A la recherche du temps perdu

8,5/10
22
Allez chauffe, Marcel !

Marcel, il arrive côté jardin, dans un somptueux costume blanc cassé très début XXème siècle, grand manteau, trois-pièces assorti, feutre sur le chef et chaussures bicolores.
Dans sa main droite, une petite valise verte.
Comme une première impression de remonter le temps.

Le temps...

Ce temps qui semble s'être arrêté dans cette chambre dont les meubles ont été recouverts de draps, afin de les protéger de la poussière de l'oubli.



Ce temps proustien que le metteur en scène Virgil Tanase et le comédien David Legras ont eu l'excellente idée voici quelques années déjà (le spectacle fut créé à Avignon en 2002), l'excellente idée de nous faire retrouver.


Les deux hommes ont donc décidé de nous proposer cette immersion dans la colossale œuvre de Proust, en sélectionnant d'une part des extraits qu'ils jugeaient essentiels, et en « passant au gueuloir » ces morceaux choisis. Une gageure totalement réussie.
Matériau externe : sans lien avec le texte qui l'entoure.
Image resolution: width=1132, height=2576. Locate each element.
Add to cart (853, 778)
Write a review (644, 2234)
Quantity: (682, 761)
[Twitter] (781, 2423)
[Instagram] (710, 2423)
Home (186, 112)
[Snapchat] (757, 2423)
Passer Proust à l'oralité ? Pas seulement.
Non content de mettre en voix le texte, il s'agit véritablement ici de "mettre en corps" tout ce que nous écrit et nous dit l'auteur, de rendre non seulement audible, mais également visible ce qui fait la spécificité de la langue de Proust.

Nous voici donc dans la chambre de Marcel.
Avec l'auteur et le comédien, nous allons nous souvenir. Nous allons nous approprier les mots, la mémoire, les images qui nous seront dits et montrés afin d'obtenir ces morceaux de « temps à l'état pur ».

David Legras va les dire ces mots, ces images mémorielles. Il va les jouer.
Et de quelle façon !

Il commence de façon assez lente, comme étonné de se retrouver dans cette chambre.
Grâce à sa diction précise, grâce aux mots qui semblent s'envoler, grâce à la gestuelle de son personnage de dandy, nous sommes vraiment plongés dans l'univers du grand Marcel.


La présence scénique de David Legras permet de rendre « palpable » le texte ô combien passionnant.

Nous ressentons ces souvenirs d'enfance et de jeunesse, nous voyons, nous avons le goût de la célèbre madeleine, nous voici face à la duchesse de Guermantes, à côté d'Albertine (quelle bonne idée que ce grand foulard couleur chair...), ou de Mme Swann, nous nous étonnons de la gravure du Prince Eugène, nous apercevons même Bénodet...


Le souvenir, la mémoire sont également mis en scène grâce au contenu de la petite valise verte qui se révèlera être beaucoup plus qu'une petite valise verte.
Le monde de l'enfance est symbolisé notamment par un petit landau, un jouet, dans lequel se trouve une poupée de chiffon.


Avec ce montage d'extraits plus ou moins connus, Virgil Tanase et David Legras nous rappellent et nous démontrent le caractère paradoxalement intemporel de l'œuvre de Proust.
Grâce à eux, Proust nous parle vraiment. Au sens propre comme au figuré.

Comme plusieurs familles hier soir, si vous voulez faire découvrir l'œuvre à des adolescents, emmenez-les donc au théâtre de la Contrescarpe.

Quant à moi, je n'avais qu'une envie en sortant de la salle : ouvrir les différents volumes de la Recherche afin de retrouver ce que j'avais vu et entendu.

Un bien beau moment de théâtre et de littérature, que cette heure et quart-là !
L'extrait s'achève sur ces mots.